Kids in Kansas, for example, were twice as likely to be obese as kids in Oregon, which had the lowest obesity rate.

Differences in the availability of parks and playgrounds and in state policies promoting healthy weight among children may play a role, Singh said.

State policies could be a factor in Kansas, said Sarah Hampl, a pediatrician who directs weight management services at Children's Mercy Hospital.

She pointed to a 2009 report by the Trust for America's Health that noted which states had nutrition standards for foods available to children at school or policies for measuring students' BMIs.

"Notably, Kansas was one of the only states in the nation that doesn't have this kind of legislation," Hampl said.
So, while the article does allude to some of the social and environmental factors Singh found accounted for some of the state and regional variation --- it mentions the issue of access to safe outdoor spaces --- it gives more emphasis to solutions addressing children's behavior: restrict what kinds of foods they can get at school, regularly weigh them, etc.

I was particularly distressed to see Dr. Hampl's suggestion that Kansas's lack of school BMI-monitoring policies might explain the state's "alarming" increase in childhood obesity rates appearing just a few inches below Dr. Singh's claim that most of the newly obese or overweight girls in his study are probably preteens; the last thing girls need right as they're going through puberty is some adult scrutinizing their bodies and warning them not to gain any more weight!

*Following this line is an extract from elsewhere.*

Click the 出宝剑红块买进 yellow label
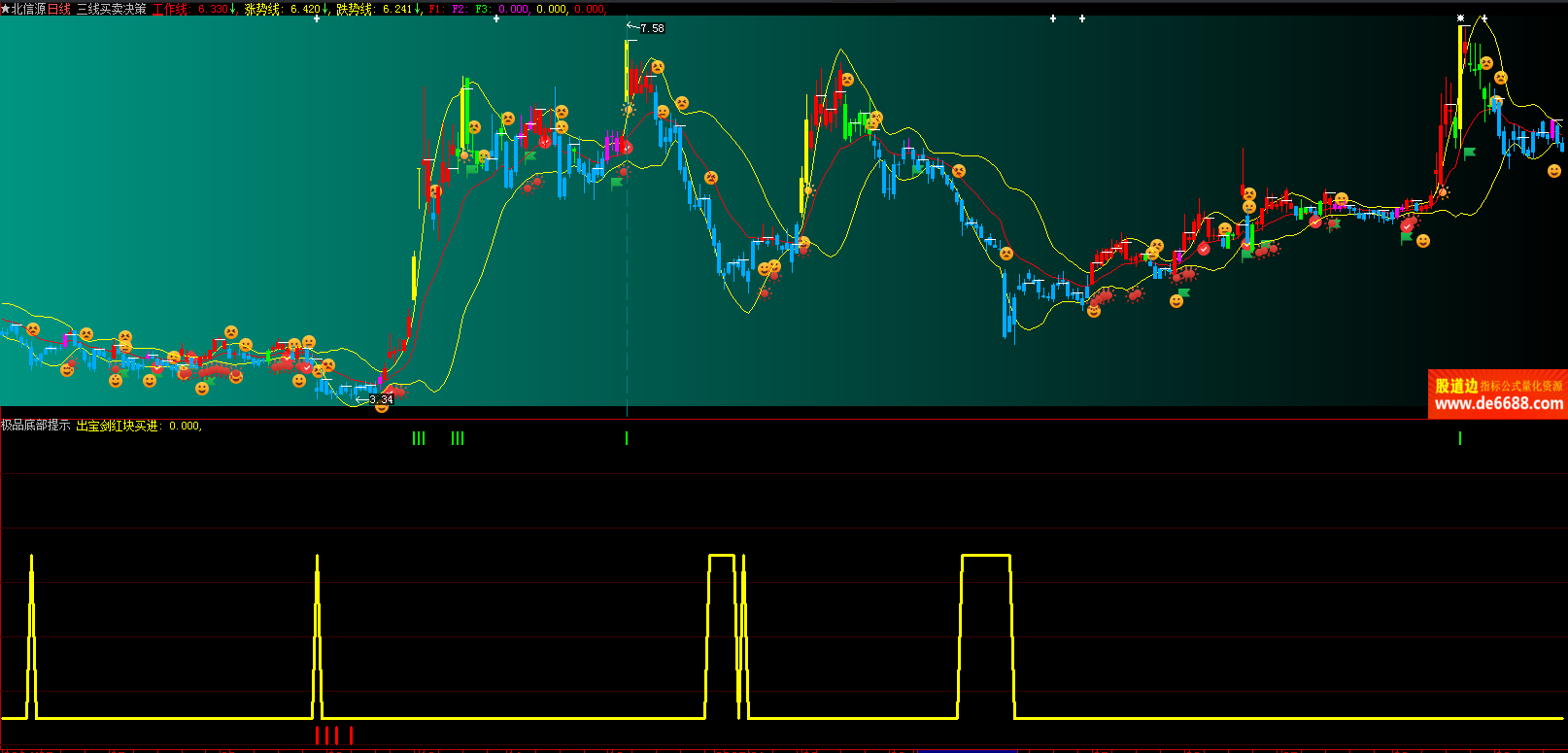[117, 426]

*While there is certainly a big role for systemic, economic racism in explaining why people in some racial and ethnic categories tend to be both fatter and less healthy than people in others --- African-Americans, Latin@s and Native Americans are all much likelier than white Anglo-Americans to be poor, unable to afford enough food, and to live in food deserts --- another factor might just be variation in average body type among different ethnic groups. Urocyon has several eye-opening posts about how her body type, which she shares with her relatives and with lots of other people, living and historical, with Cherokee/Tutelo heritage, has been deemed ugly, fat and dangerously unhealthy throughout her life because it doesn't match the thin, willowy ideal of beauty and health that, while it might be unrealistic for most white, European women, too, is even further removed from the actual bodies of most women of color.